From the time you were in grade school devouring Mom's peanut butter and jelly sandwiches, George Washington Carver was at least mentioned a time or two in history class. A pioneer in sustainable farming practices, he shaped the way early-20th-century Southern cotton farmers implemented crop rotation after boll weevils destroyed their crops, according to the National Peanut Board. Equal parts botanist, inventor, and food scientist, Carver turned to the peanut as a certain saving grace. The board points to many benchmarks that Carver set, but the one you're probably most familiar with is the shelf-stable, nutritional powerhouse: peanut butter.

It's unclear where peanuts originated, but, the National Peanut Board surmises its probable homeland as South America dating 3,500 years ago before making its way to Africa via Spanish explorers. Africans reveled in the legumes' versatility. In fact, Virginia Carolinas Peanuts adds that Africans once regarded the plant as one of the few bearing a soul. The Virginia Marketplace outlines its American heritage starting as American-slave food before free Americans ever knew it as a crop. It was Virginians who first grew America's commercial crops of peanuts in the 1800s, eventually earning its own designation, Virginia Peanuts.

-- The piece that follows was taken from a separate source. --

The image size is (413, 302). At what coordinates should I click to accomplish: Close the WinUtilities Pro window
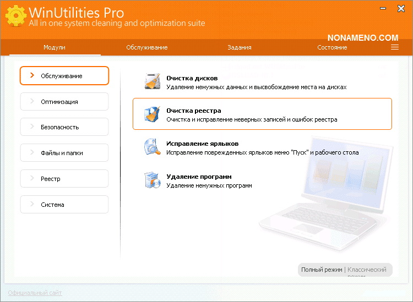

Carver's list of some 300 uses for peanuts spread like the very roots upon which the legumes grew — but, one specific dish would become a Southern staple: peanut soup.

Peanut soup's popularity grew

Akin to white bean soup, peanut soup made its American debut prior to the Carver bulletins, per The Virginia Marketplace. Still, Carver published the largest collection of peanut soup recipes, including a bisque. Texas A&M lists his basic version, which consisted of a roux-like mixture of ground peanuts, flour, and butter cooked with milk for a smooth yet filling soup.

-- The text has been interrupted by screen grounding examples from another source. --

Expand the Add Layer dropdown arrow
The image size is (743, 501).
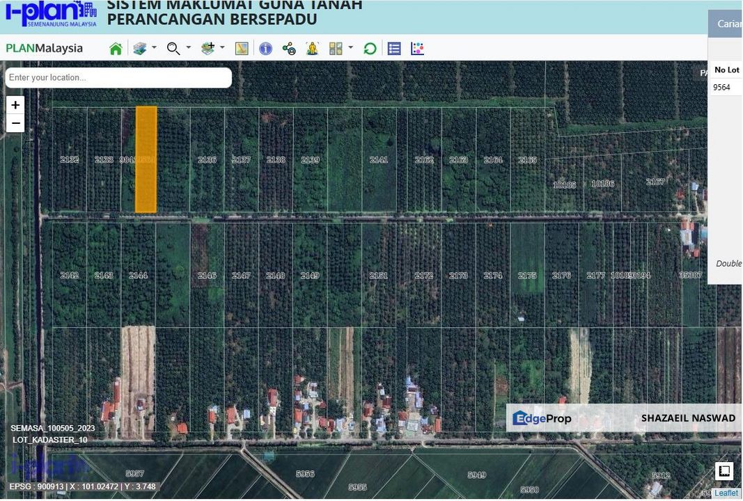[221, 49]
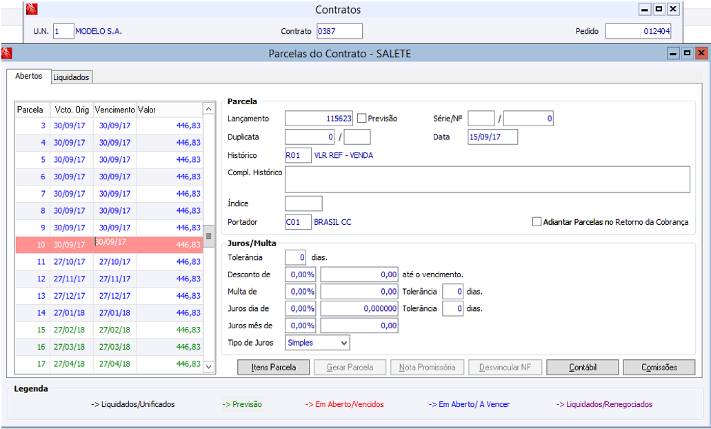Select the Abertos tab
Viewport: 711px width, 429px height.
[x=28, y=77]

This Southern staple's popularity knew no bounds with recipe interpretations found outside of the South in community cookbooks like one published in 1914 by First Methodist Episcopal Church in Hamilton, Ohio. Meanwhile, it started showing up on restaurant menus such as the one at The Regency Room within Virginia's Hotel Roanoke.

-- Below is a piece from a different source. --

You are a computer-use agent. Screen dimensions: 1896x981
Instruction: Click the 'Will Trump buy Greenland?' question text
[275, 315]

When the luxury hotel reopened in 1939, then chef Fred Brown knew the Virginia peanut needed a place at the table. "If you've been to Hotel Roanoke. You know Peanut Soup. It's a classic," current executive Chef Stephen DeMarco told Tasting Table in an interview, "We have stayed true to the original recipes and it's astonishing how much attention and recipe requests we receive." While DeMarco notes there's no direct connection to Carver's recipe, he recognizes its cultural significance by serving nearly 15 gallons of his vegan version of peanut soup weekly.

Whether you whip up a peanut soup recipe at home, or savor the Southern staple at your favorite restaurant, as Live Kindly notes, "[it's] a way to acknowledge the spiritual and culinary gifts our ancestors gave us." We couldn't agree more!